*Exercises:*
[1] Echo the passage on plastic pipes word for word, beginning at the words "- Lightweight, so" and stopping after "fluids, foodstuffs, etc.".
[2] In the passage on plastic pipes, which fibrous material is named as a reinforcement that gives composite piping its strength?
[3] Pick up the passage on plastic pipes after its last sentence and carry it further.

*Document excerpt:*
-- start --
As the name implies, plastic pipes are made of plastic materials. Due to many advantages, plastic pipes are ideal choice in many piping and plumbing solutions. In fighting corrosion, plastic pipes are an important alternative.
Corrosion (deterioration of materials under the influence of an environment) is a big problem in all operating Process Plants. Many of the failures reported in Plants are because of Corrosion. Hence given a choice one would be tempted to dispense away with Steel all together as a material of construction for piping used. Unfortunately, it is not practical to undermine the usefulness of Steel in sustaining the Pressure and Temperature conditions normally foreseen in any Process Plant. That brings the concept of composite piping constructed from the highly Chemical Resistant Polymer Compounds as the base material, reinforced with suitable fibrous materials such as Glass which provides it the requisite strength.
Advantages of Plastic Pipes
Plastic piping offers various advantages as listed below:
- Easy Installation.
- an ideal choice for low-temperature services.
- Lightweight, so easy handling.
- Low Support load.
- Rust and corrosion-resistant.
- Smooth surface so less frictional loss.
- Chemical resistant.
Applications of Plastic Pipes
Due to its inherent benefits, Plastic pipes are widely used in the water and food industry for transferring drinking water, wastewater, irrigation, chilled water systems, chemicals, heating fluid, and cooling fluids, foodstuffs, etc.
-- end --
*Provided material:*
-- start --
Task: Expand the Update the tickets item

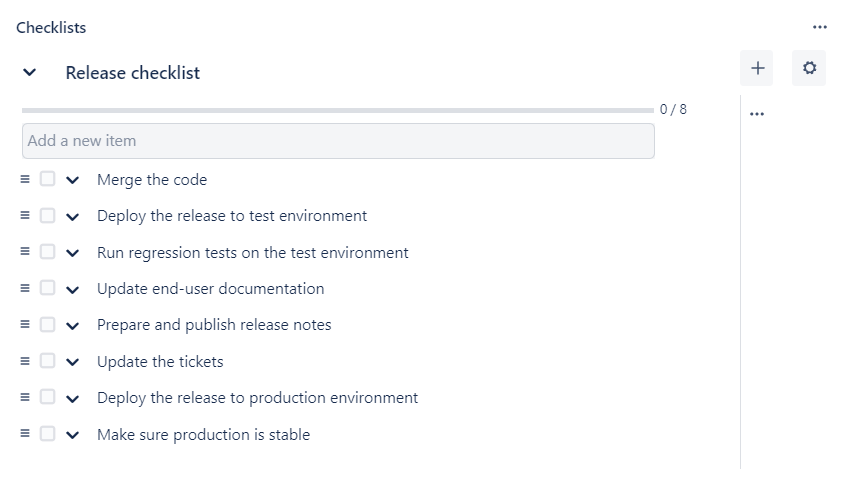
-- end --
*Results of the exercise:*
[1]
- Lightweight, so easy handling.
- Low Support load.
- Rust and corrosion-resistant.
- Smooth surface so less frictional loss.
- Chemical resistant.
Applications of Plastic Pipes
Due to its inherent benefits, Plastic pipes are widely used in the water and food industry for transferring drinking water, wastewater, irrigation, chilled water systems, chemicals, heating fluid, and cooling fluids, foodstuffs, etc.

[2] Glass.

[3]
Types of Plastic Piping
Depending on plastic piping materials, basically 3 types of Synthetic Polymer Components have found acceptance in industrial use.
- Thermoplastic piping
- Thermosets and
- Composite Plastic piping
Thermoplastic Piping Materials
The Thermoplastics are Polymer Compounds, which are normally available in crystal form. On the application of heat and pressure, these crystals attain the requisite level of flowability to be able to attain the desired shape by a molding process. On re-heating, the plastic material can once again undergo the transformation from solid to a flowable state which allows their reprocessing into the desired shape.
Some of the commonly used Thermoplastic materials are as follows:
- Polyethylene or PE
- Polypropylene or PP
- Polyvinyl Chloride or PVC
By and large, the thermoplastics are structurally weak materials and have limited temperature endurance.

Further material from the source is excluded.